Nonostante un cognome importante, infatti, Federico non ha mai avuto una pista privilegiata: “Non mi sono mai sentito superiore, sono sempre stato al livello degli altri”. Umiltà e duro lavoro. Come per entrare nella Primavera del Vicenza: “E’ vero che papà era lì in quel periodo, ma feci un provino come tutti gli altri. La fortuna fu essere un centravanti, visto che in quel periodo ne erano carenti. Qualcuno all’inizio storse il naso, poi si ricredettero tutti”. Prima, invece, tutta la trafila con la maglia della Lazio. Ascoltando gli insegnamenti di quel Patarca che, in casa biancoceleste, ricordano tutti con piacere.
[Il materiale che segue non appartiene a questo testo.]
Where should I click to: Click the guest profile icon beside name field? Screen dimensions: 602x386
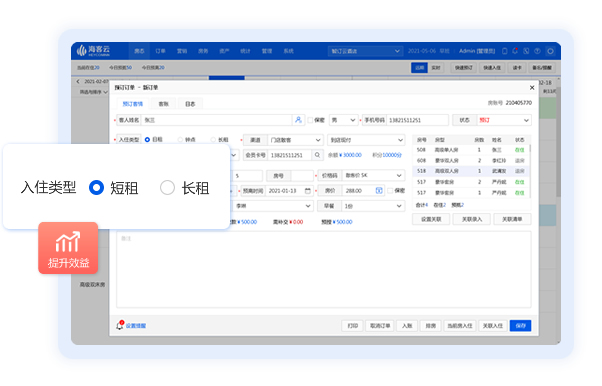point(298,120)
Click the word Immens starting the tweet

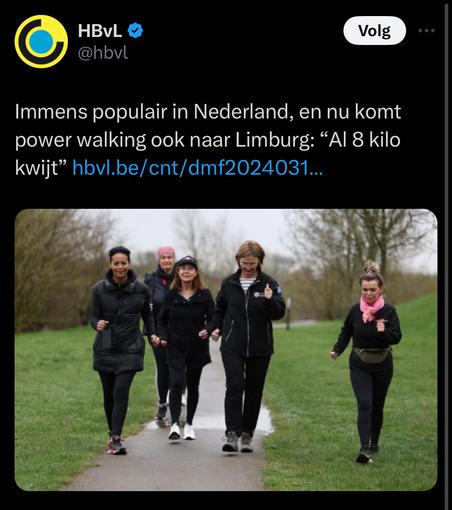pos(51,112)
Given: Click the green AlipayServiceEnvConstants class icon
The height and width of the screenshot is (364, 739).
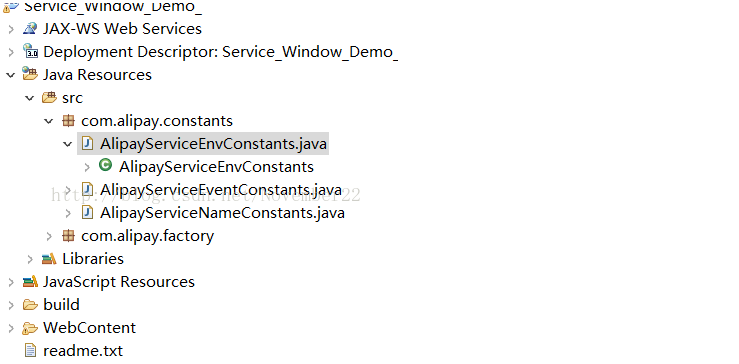Looking at the screenshot, I should coord(106,165).
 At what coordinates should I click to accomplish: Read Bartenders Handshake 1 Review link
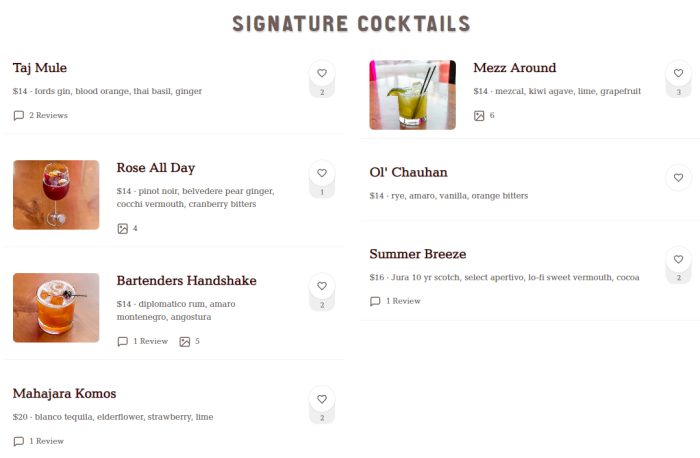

E non solo perché regalò alla prima squadra campioni del calibro di Nesta e Di Vaio. Di più di un allenatore: un papà per tutti. Anche per Federico Gregucci che, in America, ha trovato anche il modo di (ri)giocare il suo personalissimo derby. Con chi? “All’Academy ho stretto subito amicizia con Marco Viviano, che ha giocato nelle giovanili della Roma. Parlando e conoscendoci abbiamo scoperto per casa che ci siamo affrontati più volte in campo quando lui vestiva la maglia giallorossa e io quella laziale”. Ah, la Lazio. La chiusura è tutta a tinte biancocelesti: “Sono tifoso della Lazio da sempre. E’ una fede, che non ho mai abbandonato”. Come quella per il calcio. Cresciuta coi consigli di papà e ora… esportata fino a Miami.